Summary
Enbridge Inc. (ENB) filed an 8-K on September 18, 2018, detailing significant definitive agreements to acquire its sponsored vehicles: Enbridge Energy Partners, L.P. (EEP), Enbridge Energy Management, L.L.C. (EEQ), and Enbridge Income Fund Holdings Inc. (ENF). The primary goal of these transactions is the full consolidation of these entities into Enbridge, simplifying its corporate structure and eliminating the public market for their outstanding units/shares. For investors in ENB, these transactions represent a strategic simplification and potential for enhanced financial flexibility. The mergers involve the exchange of EEP Class A common units and EEQ Listed Shares for Enbridge common stock at a fixed ratio (0.335 shares per unit/share), while ENF shareholders will receive Enbridge common stock (0.7350 shares) plus a cash component. The transactions are subject to unitholder/shareholder approvals and customary closing conditions, with expected completion by March 2019. This move aims to streamline operations, improve capital allocation, and potentially unlock value by removing the complexities of the master limited partnership (MLP) structure and public/private distinctions.
Key Highlights
- 1Enbridge Inc. (ENB) announced definitive agreements to merge its sponsored vehicles: Enbridge Energy Partners, L.P. (EEP), Enbridge Energy Management, L.L.C. (EEQ), and Enbridge Income Fund Holdings Inc. (ENF).
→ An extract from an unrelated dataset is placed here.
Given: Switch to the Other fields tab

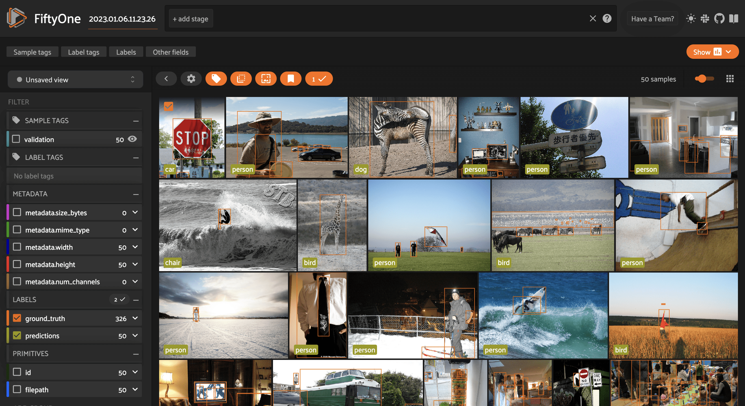Looking at the screenshot, I should click(170, 52).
- 2The transactions aim to simplify Enbridge's corporate structure by consolidating these entities under the parent company.
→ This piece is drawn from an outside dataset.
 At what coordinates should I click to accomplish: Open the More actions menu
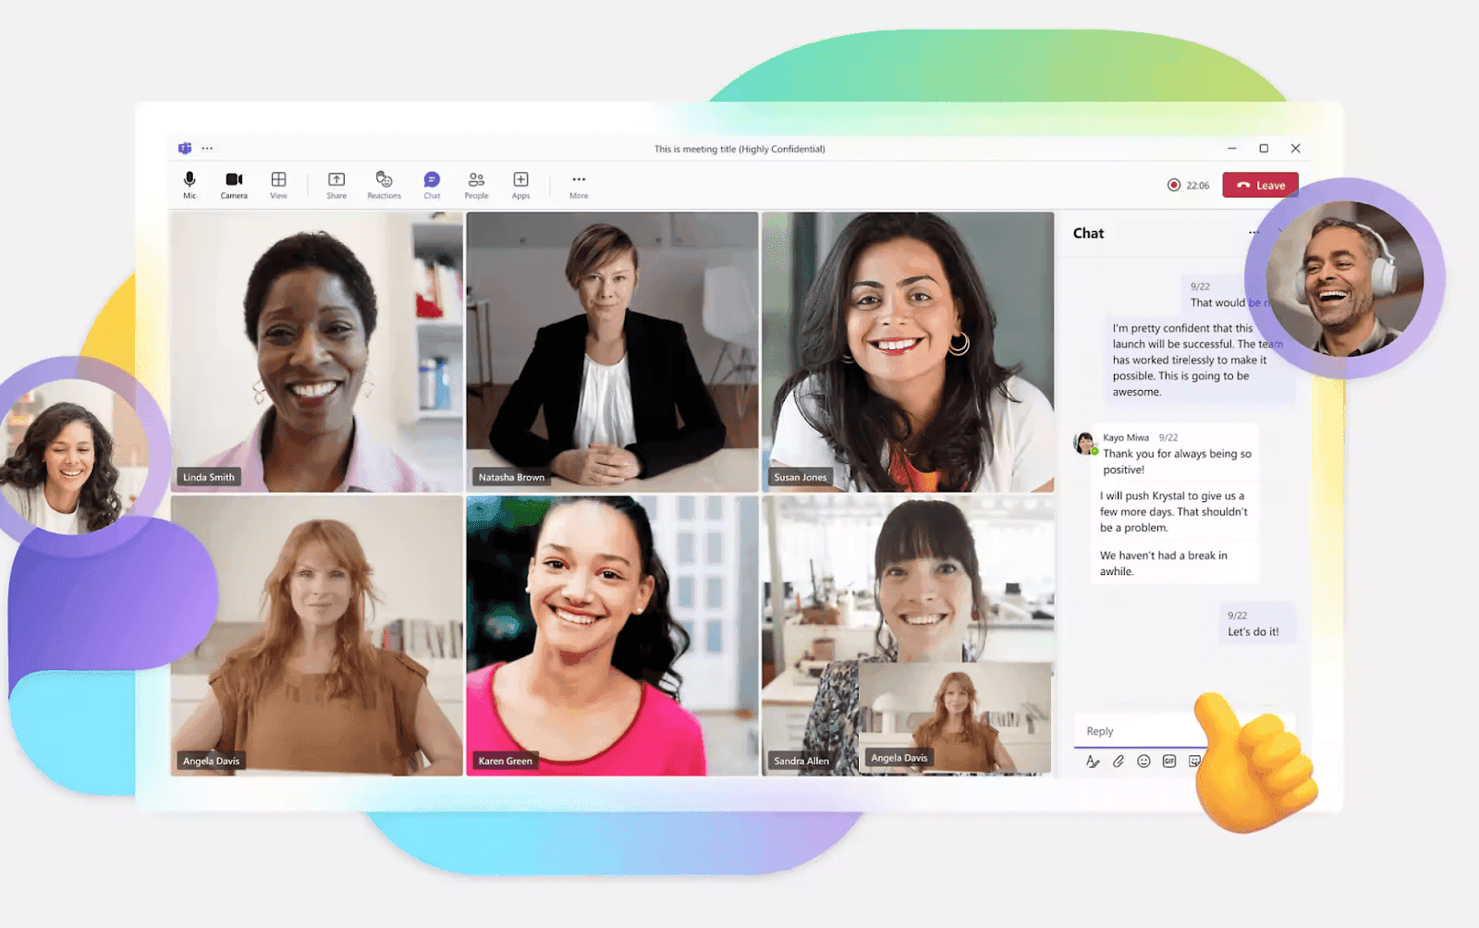[x=579, y=181]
- 3EEP unitholders will receive 0.335 Enbridge common shares for each Class A common unit.
- 4EEQ shareholders will receive 0.335 Enbridge common shares for each EEQ Listed Share.
- 5ENF shareholders will receive 0.7350 Enbridge common shares plus a cash payment (greater of $0.45 or a dividend-adjusted amount) for each ENF Share.
- 6The mergers are subject to unitholder/shareholder approvals and customary closing conditions, with a target completion by March 2019.
- 7Special committees for EEP, EEQ, and ENF unanimously approved their respective merger/arrangement agreements, recommending them to their boards and shareholders/unitholders.